2° : Le QE de la BCE, c’est-à-dire son intervention sur le marché de la dette des Etats de zone Euro par achats massifs d’obligations souveraines.
Dans une tribune au Financial Times, Christine Lagarde a déclaré : « Nous sommes totalement prêts à augmenter la taille de nos programmes d’achats d’actifs et à ajuster leur composition, autant que nécessaire et aussi longtemps que nécessaire. »
En clair, la BCE fera tout le nécessaire pour que tous les États de la zone puissent se financer à très bas prix, indépendamment de la règle de proportionnalité pourtant validée par la Cour Européenne de Justice.
Si on examine ces deux outils, la conclusion est qu’aucun pays de la zone Euro ne rencontrera de difficultés dans les prochains mois pour financer ses vastes programmes d’aides, ni pour refinancer la dette existante.
Le problème réside dans l’après-crise : le coût de la crise représentera probablement une augmentation de la dette publique proche de 20% du PNB : c’est en effet ce qu’a coûté la crise de 2008 à la France comme on le voit très bien dans le graphique ci-dessous :
Avec une dette à 120% du PIB, la France peut vivre mais elle se trouvera dans une situation fragile et exposée aux marchés, comme l’Italie aujourd’hui.Et il lui sera peut-être plus difficile de s’en extraire parce que ses prélèvements obligatoires représentent plus de 48% de son Produit Intérieur Brut contre un peu plus de 42% pour l’Italie et parce que son solde commercial est négatif alors qu’il est positif pour l’Italie.
Il n’est donc pas sûr que la France accepte de s’enfermer à long terme dans une telle situation de dépendance aux marchés financiers.

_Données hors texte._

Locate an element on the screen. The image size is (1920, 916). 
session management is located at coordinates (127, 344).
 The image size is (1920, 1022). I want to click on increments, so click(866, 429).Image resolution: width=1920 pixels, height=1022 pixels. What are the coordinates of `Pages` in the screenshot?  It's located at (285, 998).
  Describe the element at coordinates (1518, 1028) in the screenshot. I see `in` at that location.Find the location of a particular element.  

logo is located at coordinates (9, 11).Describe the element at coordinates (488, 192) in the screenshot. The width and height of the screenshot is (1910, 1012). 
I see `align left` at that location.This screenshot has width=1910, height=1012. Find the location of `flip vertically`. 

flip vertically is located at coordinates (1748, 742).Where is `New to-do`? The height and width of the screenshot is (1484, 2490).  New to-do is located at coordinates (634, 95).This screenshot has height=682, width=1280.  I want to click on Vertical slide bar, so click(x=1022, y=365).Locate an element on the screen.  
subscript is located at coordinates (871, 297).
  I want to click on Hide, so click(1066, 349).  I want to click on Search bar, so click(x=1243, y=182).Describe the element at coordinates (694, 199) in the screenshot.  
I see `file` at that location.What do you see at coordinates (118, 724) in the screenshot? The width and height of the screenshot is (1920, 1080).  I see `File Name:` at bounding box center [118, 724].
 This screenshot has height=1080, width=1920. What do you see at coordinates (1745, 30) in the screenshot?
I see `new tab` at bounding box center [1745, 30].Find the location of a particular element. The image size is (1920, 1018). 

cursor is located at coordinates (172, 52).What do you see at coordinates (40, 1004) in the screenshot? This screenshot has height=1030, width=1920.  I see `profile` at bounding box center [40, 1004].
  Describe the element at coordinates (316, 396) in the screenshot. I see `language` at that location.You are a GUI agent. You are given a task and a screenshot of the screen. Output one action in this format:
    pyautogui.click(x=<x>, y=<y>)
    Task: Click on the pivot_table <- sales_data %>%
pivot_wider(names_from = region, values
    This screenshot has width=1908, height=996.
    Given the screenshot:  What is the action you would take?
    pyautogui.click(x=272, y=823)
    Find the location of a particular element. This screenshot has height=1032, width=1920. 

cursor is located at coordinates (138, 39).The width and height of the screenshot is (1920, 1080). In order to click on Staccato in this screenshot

Il n’existe probablement que deux moyens de sortir de cette impasse :
1° : La BCE annule tout ou partie de la dette des États qu’elle a rachetée : hiboo pense que ce serait théoriquement la meilleure solution, mais le risque de perte de confiance en la monnaie qu’il engendrera poussera probablement les États du Nord à s’y opposer avec d’autant plus de force que la monétisation de la dette est interdite par les traités européens.
2° : La croissance permet au fil des ans de réduire la dette en % du PIB parce qu’elle génère plus de recettes fiscales pour l’État, et donc la dette cesse de progresser, alors même que le PIB lui augmente. C’est pourquoi le gouvernement français pousse à l’adoption par l’Union Européenne d’un vaste plan de relance européen financé par une dette mutualisée : il s'agirait de créer un « fonds de solidarité temporaire sur une période de 5 à 10 ans » qui serait dédié à l'investissement dans le renouveau des économies et des systèmes de santé, dans le respect des engagements climatiques et conformes à la stratégie industrielle de l'Europe. Il n’est pas sûr que les États du Nord acceptent ce plan et il n’est pas sûr qu’il soit suffisant pour relancer suffisamment l’économie française pour lui permettre de combler son surplus à venir de dette publique.
Dans ce cadre, la seule solution pourrait être une sortie de l’Euro par la France permettant une dévaluation compétitive accompagnée par un vaste plan de relance en investissements structurants pour l’économie et par une monétisation d’une partie de la dette publique.
Les tensions sociales qu’a connu la France au cours des derniers mois et le risque qu’elles renaissent à l’issue du confinement pourraient pousser le gouvernement à envisager cette sortie de secours avec tous les risques qu’elle comporte.
hiboo conseille donc vivement l’investissement dans des actions de sociétés françaises mondialisées, au bilan solide et disposant d’avantages concurrentiels durables, typiquement les actions que nous recommandons chez hiboo, et parallèlement le désinvestissement de tous les placements obligataires en dette souveraine ou privées des pays du sud de l’Europe.
Espérons le contraire, mais un virus d’une nano-taille pourrait avoir des conséquences majeures sur l’avenir de la France et de l’Europe.